Your task ->
Return every record verbatim.

[Dataset records]
+ + +

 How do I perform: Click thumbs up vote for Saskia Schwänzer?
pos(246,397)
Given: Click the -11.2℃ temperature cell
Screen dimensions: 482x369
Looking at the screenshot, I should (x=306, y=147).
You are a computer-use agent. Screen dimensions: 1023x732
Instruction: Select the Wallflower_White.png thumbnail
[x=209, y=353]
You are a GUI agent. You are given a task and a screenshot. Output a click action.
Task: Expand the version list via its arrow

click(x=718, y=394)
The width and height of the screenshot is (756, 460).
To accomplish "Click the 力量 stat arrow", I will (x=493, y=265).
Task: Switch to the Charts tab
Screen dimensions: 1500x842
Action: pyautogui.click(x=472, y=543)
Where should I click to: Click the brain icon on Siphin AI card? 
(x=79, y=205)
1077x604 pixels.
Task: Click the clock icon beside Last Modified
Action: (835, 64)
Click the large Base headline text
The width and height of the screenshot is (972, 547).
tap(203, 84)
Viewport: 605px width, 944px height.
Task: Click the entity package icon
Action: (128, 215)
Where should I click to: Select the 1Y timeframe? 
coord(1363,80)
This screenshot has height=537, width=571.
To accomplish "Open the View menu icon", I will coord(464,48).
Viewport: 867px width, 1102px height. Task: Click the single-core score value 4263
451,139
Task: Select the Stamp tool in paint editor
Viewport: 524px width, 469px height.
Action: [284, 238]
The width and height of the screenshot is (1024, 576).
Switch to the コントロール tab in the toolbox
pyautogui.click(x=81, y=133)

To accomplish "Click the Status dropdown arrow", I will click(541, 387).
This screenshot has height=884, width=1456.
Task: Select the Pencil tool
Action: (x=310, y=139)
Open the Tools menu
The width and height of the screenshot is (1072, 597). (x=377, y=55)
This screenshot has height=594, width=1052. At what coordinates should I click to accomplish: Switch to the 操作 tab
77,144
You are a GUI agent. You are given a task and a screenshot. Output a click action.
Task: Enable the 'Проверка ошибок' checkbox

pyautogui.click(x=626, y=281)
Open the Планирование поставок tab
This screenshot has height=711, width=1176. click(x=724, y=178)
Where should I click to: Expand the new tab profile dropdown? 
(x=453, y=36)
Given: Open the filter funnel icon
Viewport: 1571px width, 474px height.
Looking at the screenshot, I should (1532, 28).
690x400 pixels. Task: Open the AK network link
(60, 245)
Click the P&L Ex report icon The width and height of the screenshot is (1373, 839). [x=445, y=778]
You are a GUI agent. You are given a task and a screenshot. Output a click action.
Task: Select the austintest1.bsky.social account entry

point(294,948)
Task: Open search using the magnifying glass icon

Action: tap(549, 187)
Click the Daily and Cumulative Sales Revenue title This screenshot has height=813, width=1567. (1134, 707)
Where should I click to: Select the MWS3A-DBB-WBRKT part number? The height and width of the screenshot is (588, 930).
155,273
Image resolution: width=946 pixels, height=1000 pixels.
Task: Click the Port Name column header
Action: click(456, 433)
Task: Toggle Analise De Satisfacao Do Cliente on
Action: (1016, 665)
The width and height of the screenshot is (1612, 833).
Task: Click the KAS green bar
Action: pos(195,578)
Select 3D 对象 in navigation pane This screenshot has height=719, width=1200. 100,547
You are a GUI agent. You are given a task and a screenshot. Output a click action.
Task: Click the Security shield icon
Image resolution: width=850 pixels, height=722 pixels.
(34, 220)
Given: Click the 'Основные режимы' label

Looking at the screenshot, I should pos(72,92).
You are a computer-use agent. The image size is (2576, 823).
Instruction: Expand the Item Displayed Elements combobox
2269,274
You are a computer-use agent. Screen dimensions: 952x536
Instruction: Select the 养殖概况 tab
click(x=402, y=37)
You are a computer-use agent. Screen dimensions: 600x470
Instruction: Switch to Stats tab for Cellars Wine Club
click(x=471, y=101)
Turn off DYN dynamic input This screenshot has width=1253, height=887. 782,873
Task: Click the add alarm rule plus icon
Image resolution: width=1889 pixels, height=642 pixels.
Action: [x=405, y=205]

+ + +

Final answer ->
 How do I perform: Click thumbs up vote for Saskia Schwänzer?
pos(246,397)
Given: Click the -11.2℃ temperature cell
Screen dimensions: 482x369
Looking at the screenshot, I should (x=306, y=147).
You are a computer-use agent. Screen dimensions: 1023x732
Instruction: Select the Wallflower_White.png thumbnail
[x=209, y=353]
You are a GUI agent. You are given a task and a screenshot. Output a click action.
Task: Expand the version list via its arrow

click(x=718, y=394)
The width and height of the screenshot is (756, 460).
To accomplish "Click the 力量 stat arrow", I will (x=493, y=265).
Task: Switch to the Charts tab
Screen dimensions: 1500x842
Action: pyautogui.click(x=472, y=543)
Where should I click to: Click the brain icon on Siphin AI card? 
(x=79, y=205)
1077x604 pixels.
Task: Click the clock icon beside Last Modified
Action: (835, 64)
Click the large Base headline text
The width and height of the screenshot is (972, 547).
tap(203, 84)
Viewport: 605px width, 944px height.
Task: Click the entity package icon
Action: (128, 215)
Where should I click to: Select the 1Y timeframe? 
coord(1363,80)
This screenshot has height=537, width=571.
To accomplish "Open the View menu icon", I will coord(464,48).
Viewport: 867px width, 1102px height. Task: Click the single-core score value 4263
451,139
Task: Select the Stamp tool in paint editor
Viewport: 524px width, 469px height.
Action: [284, 238]
The width and height of the screenshot is (1024, 576).
Switch to the コントロール tab in the toolbox
pyautogui.click(x=81, y=133)

To accomplish "Click the Status dropdown arrow", I will click(541, 387).
This screenshot has height=884, width=1456.
Task: Select the Pencil tool
Action: (x=310, y=139)
Open the Tools menu
The width and height of the screenshot is (1072, 597). (x=377, y=55)
This screenshot has height=594, width=1052. At what coordinates should I click to accomplish: Switch to the 操作 tab
77,144
You are a GUI agent. You are given a task and a screenshot. Output a click action.
Task: Enable the 'Проверка ошибок' checkbox

pyautogui.click(x=626, y=281)
Open the Планирование поставок tab
This screenshot has height=711, width=1176. click(x=724, y=178)
Where should I click to: Expand the new tab profile dropdown? 
(x=453, y=36)
Given: Open the filter funnel icon
Viewport: 1571px width, 474px height.
Looking at the screenshot, I should (1532, 28).
690x400 pixels. Task: Open the AK network link
(60, 245)
Click the P&L Ex report icon The width and height of the screenshot is (1373, 839). [x=445, y=778]
You are a GUI agent. You are given a task and a screenshot. Output a click action.
Task: Select the austintest1.bsky.social account entry

point(294,948)
Task: Open search using the magnifying glass icon

Action: tap(549, 187)
Click the Daily and Cumulative Sales Revenue title This screenshot has height=813, width=1567. (1134, 707)
Where should I click to: Select the MWS3A-DBB-WBRKT part number? The height and width of the screenshot is (588, 930).
155,273
Image resolution: width=946 pixels, height=1000 pixels.
Task: Click the Port Name column header
Action: click(456, 433)
Task: Toggle Analise De Satisfacao Do Cliente on
Action: (1016, 665)
The width and height of the screenshot is (1612, 833).
Task: Click the KAS green bar
Action: pos(195,578)
Select 3D 对象 in navigation pane This screenshot has height=719, width=1200. 100,547
You are a GUI agent. You are given a task and a screenshot. Output a click action.
Task: Click the Security shield icon
Image resolution: width=850 pixels, height=722 pixels.
(34, 220)
Given: Click the 'Основные режимы' label

Looking at the screenshot, I should pos(72,92).
You are a computer-use agent. The image size is (2576, 823).
Instruction: Expand the Item Displayed Elements combobox
2269,274
You are a computer-use agent. Screen dimensions: 952x536
Instruction: Select the 养殖概况 tab
click(x=402, y=37)
You are a computer-use agent. Screen dimensions: 600x470
Instruction: Switch to Stats tab for Cellars Wine Club
click(x=471, y=101)
Turn off DYN dynamic input This screenshot has width=1253, height=887. 782,873
Task: Click the add alarm rule plus icon
Image resolution: width=1889 pixels, height=642 pixels.
Action: [x=405, y=205]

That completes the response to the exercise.